***** Material for the task *****

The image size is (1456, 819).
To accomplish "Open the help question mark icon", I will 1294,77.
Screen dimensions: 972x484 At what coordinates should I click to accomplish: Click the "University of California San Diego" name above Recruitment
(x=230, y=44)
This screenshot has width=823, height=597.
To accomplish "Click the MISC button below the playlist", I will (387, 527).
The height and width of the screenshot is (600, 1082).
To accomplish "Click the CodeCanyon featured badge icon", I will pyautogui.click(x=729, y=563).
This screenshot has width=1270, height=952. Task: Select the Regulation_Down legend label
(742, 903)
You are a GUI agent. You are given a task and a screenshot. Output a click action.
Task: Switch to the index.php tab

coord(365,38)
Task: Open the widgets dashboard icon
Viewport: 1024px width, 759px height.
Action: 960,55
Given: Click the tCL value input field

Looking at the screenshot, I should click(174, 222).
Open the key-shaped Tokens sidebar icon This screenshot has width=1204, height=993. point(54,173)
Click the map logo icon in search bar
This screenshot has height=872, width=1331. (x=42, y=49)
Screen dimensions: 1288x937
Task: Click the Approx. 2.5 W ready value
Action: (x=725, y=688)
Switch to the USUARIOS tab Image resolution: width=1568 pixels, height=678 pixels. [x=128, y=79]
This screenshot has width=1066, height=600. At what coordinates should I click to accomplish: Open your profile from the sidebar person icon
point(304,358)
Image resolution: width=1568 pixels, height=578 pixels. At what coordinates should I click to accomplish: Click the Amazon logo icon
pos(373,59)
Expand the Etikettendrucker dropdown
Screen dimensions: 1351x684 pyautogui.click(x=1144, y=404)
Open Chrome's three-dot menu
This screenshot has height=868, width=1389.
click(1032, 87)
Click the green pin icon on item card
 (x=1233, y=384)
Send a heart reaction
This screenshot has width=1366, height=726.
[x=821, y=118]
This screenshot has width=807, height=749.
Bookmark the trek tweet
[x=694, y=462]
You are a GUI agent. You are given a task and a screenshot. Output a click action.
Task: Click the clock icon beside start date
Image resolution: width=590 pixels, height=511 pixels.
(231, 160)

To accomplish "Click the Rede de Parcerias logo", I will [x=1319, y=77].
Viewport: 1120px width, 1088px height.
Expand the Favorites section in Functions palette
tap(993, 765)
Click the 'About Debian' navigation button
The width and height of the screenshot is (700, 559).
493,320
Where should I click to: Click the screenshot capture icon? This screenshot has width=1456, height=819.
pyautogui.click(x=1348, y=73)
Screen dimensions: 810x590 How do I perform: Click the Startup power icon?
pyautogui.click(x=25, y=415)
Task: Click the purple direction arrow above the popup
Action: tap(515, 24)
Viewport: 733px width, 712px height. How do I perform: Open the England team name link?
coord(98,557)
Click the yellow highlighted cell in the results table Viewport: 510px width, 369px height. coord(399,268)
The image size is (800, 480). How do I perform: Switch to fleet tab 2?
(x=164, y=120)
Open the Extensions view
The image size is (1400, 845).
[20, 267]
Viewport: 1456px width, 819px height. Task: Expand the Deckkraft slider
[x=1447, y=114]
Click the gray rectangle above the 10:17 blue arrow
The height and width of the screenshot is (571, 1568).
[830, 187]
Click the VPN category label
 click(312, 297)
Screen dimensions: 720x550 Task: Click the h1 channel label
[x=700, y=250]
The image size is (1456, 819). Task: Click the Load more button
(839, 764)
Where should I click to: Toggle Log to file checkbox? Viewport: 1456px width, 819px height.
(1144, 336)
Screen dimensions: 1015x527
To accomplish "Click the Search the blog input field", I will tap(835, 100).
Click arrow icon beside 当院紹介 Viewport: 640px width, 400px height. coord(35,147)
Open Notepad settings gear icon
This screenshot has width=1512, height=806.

*****

— Task —
Write out the lines of the items above between the line holding "Click the green pin icon on item card" and the line holding "tap(993, 765)", inclusive, reproducing each one exactly.

— Written response —
Click the green pin icon on item card
 (x=1233, y=384)
Send a heart reaction
This screenshot has width=1366, height=726.
[x=821, y=118]
This screenshot has width=807, height=749.
Bookmark the trek tweet
[x=694, y=462]
You are a GUI agent. You are given a task and a screenshot. Output a click action.
Task: Click the clock icon beside start date
Image resolution: width=590 pixels, height=511 pixels.
(231, 160)

To accomplish "Click the Rede de Parcerias logo", I will [x=1319, y=77].
Viewport: 1120px width, 1088px height.
Expand the Favorites section in Functions palette
tap(993, 765)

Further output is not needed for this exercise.